** START OF Listed records **

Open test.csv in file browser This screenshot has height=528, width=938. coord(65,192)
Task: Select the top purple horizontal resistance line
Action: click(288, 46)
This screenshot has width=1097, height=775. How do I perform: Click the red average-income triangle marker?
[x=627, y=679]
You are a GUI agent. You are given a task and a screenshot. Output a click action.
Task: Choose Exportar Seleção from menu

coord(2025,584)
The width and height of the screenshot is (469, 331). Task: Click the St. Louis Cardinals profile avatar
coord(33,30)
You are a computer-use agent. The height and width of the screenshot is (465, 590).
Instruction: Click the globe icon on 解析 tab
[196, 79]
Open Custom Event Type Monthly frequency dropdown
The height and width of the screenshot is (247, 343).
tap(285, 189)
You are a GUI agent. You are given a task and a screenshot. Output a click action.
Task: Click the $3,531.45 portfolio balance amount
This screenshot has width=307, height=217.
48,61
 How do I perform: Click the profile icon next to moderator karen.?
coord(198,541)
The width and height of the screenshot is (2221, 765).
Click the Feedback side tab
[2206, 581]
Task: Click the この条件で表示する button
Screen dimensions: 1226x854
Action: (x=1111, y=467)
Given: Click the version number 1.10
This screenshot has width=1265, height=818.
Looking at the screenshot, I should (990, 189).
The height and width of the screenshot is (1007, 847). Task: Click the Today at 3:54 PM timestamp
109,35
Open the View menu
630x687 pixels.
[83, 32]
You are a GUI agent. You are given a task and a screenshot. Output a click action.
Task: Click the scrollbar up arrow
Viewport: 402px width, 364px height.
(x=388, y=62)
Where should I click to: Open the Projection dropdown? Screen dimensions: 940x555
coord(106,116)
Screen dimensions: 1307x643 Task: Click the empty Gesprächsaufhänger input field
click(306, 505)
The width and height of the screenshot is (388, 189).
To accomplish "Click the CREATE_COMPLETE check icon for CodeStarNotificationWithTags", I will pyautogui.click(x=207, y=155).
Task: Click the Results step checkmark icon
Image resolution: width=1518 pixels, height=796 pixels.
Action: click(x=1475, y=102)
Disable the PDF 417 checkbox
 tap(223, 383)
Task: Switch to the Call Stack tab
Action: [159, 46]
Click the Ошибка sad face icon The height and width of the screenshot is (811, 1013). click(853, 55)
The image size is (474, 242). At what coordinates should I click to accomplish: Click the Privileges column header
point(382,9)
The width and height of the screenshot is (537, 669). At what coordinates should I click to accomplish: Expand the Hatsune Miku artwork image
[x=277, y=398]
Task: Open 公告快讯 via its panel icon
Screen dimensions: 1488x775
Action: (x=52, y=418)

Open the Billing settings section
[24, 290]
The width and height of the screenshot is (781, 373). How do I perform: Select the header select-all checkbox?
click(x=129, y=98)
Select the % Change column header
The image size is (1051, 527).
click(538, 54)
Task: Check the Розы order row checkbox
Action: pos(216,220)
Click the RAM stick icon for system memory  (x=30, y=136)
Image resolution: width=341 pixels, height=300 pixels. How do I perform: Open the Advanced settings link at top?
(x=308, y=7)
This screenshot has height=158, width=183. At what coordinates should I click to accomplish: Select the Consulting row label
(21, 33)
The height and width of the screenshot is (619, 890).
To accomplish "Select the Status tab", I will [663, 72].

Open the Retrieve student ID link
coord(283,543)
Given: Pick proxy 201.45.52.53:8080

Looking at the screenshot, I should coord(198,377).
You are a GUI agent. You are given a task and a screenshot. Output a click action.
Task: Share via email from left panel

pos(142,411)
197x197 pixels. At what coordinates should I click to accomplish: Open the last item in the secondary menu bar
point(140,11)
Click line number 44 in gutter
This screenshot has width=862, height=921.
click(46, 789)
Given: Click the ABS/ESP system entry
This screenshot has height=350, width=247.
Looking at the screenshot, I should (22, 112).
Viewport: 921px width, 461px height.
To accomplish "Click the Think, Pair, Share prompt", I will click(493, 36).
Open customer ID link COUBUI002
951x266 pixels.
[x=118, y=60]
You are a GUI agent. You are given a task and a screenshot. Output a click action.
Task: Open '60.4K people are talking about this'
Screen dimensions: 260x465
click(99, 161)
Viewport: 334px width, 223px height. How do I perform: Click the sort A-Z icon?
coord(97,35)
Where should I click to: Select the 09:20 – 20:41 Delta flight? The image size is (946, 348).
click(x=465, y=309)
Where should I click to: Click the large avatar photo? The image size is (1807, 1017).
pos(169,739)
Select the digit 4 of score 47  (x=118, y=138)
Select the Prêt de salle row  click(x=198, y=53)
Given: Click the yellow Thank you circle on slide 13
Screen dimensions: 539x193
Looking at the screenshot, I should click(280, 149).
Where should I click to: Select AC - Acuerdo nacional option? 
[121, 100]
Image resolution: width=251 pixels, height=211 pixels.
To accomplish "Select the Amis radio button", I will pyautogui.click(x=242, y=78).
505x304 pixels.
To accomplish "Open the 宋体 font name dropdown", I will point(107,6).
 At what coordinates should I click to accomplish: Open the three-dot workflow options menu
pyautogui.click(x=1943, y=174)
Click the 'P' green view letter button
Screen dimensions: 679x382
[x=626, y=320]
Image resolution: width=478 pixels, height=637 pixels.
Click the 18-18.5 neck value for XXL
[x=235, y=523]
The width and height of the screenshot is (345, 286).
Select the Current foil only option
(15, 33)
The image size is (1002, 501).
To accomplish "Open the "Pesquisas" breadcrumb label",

** END OF Listed records **

Written request: Collect every line of the items above that contains the word "Viewport", matching case exactly.

Task answer:
Viewport: 402px width, 364px height.
Viewport: 921px width, 461px height.
Viewport: 334px width, 223px height. How do I perform: Click the sort A-Z icon?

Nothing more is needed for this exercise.